Building upon people’s own initiatives and empowering them has been at the core of participatory development thinking for decades. Grameen Bank, the ‘bank of the poor’ that provides microcredit against group collateral to tiny enterprises often managed by village women, has been able to demonstrate significant results. The Grameen Bank and the force behind it, the Bangladeshi economist Muhammed Yunus, received the 2006 Nobel Peace Prize for "for their efforts to create economic and social development from below.” Such participatory approaches building upon the local people’s own initiatives are unfortunately often missing from the high-flying schemes to change the world in one big swoop.

Inevitably, in the Q&A session with the filmmakers after the screening, the question came: Did you see any aid projects in Kenya that actually worked? Landon, the thoughtful young man who said he had spent virtually his whole adult life in Kenya and studied international development and public health, immediately answered in the affirmative. But he added that the projects that he thought were having positive results were generally small ones, close to the ground, working with local people.
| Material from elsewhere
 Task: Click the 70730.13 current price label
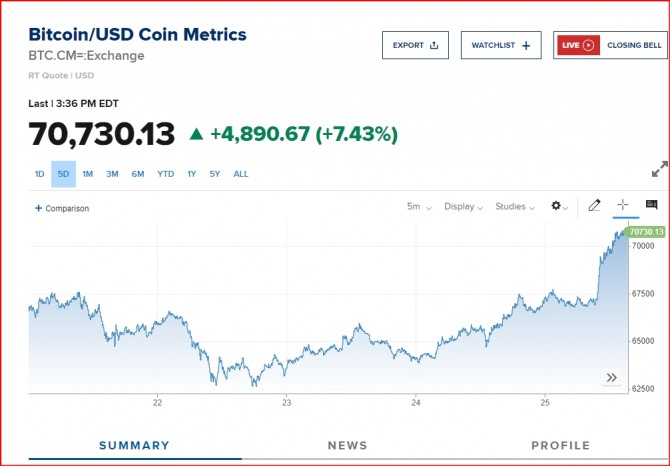[x=646, y=232]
So what happened to Silva and Jackson’s ordeals? Towards the end of the film, Jackson thought he had won, at least temporarily. A major flood had destroyed the dam that Dominion Farms had built and the project was back to square one (there was spontaneous applause in the audience). However, a look at the Dominion Farms website gives the impression that the enterprise is back in full force. The website boasts that:

“Today Dominion Farms is the most celebrated example of technology-based, irrigated agriculture in western Kenya. It is a model for long-range planners who seek to develop the water resources and expand the land under cultivation that is needed to sustain the fast-growing Kenyan population.”

Silva and her husband decided to leave Kibera when the bulldozers came. They returned to the countryside to try start anew there. However, the filmmakers were able to report that they were back in Kibera and had fallen onto bad times as the husband had lost his job as a night watchman.

Meanwhile, planners in the capital cities of the world are busy devising ever more ambitious schemes to solve the problems of the developing world. After all, the deadline for reaching the Millennium Development Goals is just six years away and we still have a long way to go to end poverty.